Mimicking-Bench: A Benchmark for Generalizable Humanoid-Scene Interaction Learning via Human Mimicking
Yun Liu, Bowen Yang, Licheng Zhong, He Wang, Li Yi
TL;DR
Mimicking-Bench introduces a comprehensive benchmark for learning generalizable humanoid-scene interaction by mimicking large-scale human references. It pairs a six-task, geometry-rich environment with a modular three-stage skill-learning paradigm (retargeting, tracking, imitation) and a large-scale human reference dataset to enable pipeline-level and modular evaluations. The experiments demonstrate that human mimicking improves task success and generalization, while highlighting critical design choices across retargeting, tracking, and imitation components and identifying directions for future research, such as dexterous hand integration. The work provides a foundation for systematic, scalable exploration of humanoid–scene interaction learning in both simulated and real-world contexts.
Abstract
Learning generic skills for humanoid robots interacting with 3D scenes by mimicking human data is a key research challenge with significant implications for robotics and real-world applications.
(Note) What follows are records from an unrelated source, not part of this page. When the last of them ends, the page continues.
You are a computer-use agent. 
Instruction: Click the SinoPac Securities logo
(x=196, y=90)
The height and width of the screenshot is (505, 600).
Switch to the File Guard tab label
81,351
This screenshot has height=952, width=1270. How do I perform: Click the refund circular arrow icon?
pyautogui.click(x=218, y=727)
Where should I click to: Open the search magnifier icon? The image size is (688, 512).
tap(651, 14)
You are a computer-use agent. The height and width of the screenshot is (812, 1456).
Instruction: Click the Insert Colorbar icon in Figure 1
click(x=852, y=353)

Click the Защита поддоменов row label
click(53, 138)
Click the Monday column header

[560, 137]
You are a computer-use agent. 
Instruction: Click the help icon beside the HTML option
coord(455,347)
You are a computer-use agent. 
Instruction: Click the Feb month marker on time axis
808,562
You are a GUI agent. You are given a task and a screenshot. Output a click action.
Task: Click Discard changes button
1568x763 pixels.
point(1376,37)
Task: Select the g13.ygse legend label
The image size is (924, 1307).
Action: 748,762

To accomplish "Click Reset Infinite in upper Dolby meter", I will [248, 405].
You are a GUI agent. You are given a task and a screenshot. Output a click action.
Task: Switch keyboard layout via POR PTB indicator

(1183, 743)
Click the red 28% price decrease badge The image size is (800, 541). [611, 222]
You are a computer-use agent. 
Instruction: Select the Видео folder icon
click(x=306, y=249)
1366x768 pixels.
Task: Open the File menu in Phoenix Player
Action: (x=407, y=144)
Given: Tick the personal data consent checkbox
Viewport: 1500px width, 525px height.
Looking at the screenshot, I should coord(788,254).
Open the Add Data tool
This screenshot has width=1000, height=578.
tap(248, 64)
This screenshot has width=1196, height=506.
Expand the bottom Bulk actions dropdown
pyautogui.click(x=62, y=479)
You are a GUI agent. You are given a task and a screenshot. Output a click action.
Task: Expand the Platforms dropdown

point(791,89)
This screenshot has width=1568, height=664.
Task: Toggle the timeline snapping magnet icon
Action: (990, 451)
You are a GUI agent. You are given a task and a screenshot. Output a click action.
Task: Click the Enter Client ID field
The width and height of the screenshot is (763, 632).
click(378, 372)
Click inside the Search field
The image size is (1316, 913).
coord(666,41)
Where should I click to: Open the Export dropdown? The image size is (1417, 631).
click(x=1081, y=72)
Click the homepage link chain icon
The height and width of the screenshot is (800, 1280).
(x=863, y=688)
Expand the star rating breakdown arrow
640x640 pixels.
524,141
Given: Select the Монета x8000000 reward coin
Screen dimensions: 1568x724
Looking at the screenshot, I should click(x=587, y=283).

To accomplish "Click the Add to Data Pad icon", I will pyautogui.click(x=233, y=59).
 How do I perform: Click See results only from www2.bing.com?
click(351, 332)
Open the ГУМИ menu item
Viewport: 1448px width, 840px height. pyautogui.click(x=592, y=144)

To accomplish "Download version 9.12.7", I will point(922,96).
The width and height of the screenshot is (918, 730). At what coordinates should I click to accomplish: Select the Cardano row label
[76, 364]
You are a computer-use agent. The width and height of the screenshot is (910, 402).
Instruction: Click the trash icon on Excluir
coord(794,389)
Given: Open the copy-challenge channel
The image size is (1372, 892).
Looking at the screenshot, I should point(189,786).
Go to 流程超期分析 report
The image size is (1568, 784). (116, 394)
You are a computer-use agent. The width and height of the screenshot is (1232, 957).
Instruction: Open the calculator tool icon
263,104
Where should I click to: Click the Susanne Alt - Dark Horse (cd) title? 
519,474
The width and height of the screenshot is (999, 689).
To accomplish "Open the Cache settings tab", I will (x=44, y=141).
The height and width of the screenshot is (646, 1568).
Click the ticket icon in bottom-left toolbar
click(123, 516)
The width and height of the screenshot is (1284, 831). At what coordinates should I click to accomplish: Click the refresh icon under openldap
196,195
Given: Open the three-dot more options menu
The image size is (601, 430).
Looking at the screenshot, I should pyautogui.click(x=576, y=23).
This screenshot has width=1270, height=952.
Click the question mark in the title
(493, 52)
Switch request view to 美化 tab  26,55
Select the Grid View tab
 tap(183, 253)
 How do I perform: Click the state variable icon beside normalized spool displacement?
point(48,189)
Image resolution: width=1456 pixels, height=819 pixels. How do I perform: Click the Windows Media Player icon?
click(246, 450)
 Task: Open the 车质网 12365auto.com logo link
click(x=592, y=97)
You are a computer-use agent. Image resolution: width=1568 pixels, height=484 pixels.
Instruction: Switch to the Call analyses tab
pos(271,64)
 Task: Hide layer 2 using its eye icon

However, existing methodologies and benchmarks are constrained by the use of small-scale, manually collected demonstrations, lacking the general dataset and benchmark support necessary to explore scene geometry generalization effectively. To address this gap, we introduce Mimicking-Bench, the first comprehensive benchmark designed for generalizable humanoid-scene interaction learning through mimicking large-scale human animation references. Mimicking-Bench includes six household full-body humanoid-scene interaction tasks, covering 11K diverse object shapes, along with 20K synthetic and 3K real-world human interaction skill references. We construct a complete humanoid skill learning pipeline and benchmark approaches for motion retargeting, motion tracking, imitation learning, and their various combinations. Extensive experiments highlight the value of human mimicking for skill learning, revealing key challenges and research directions.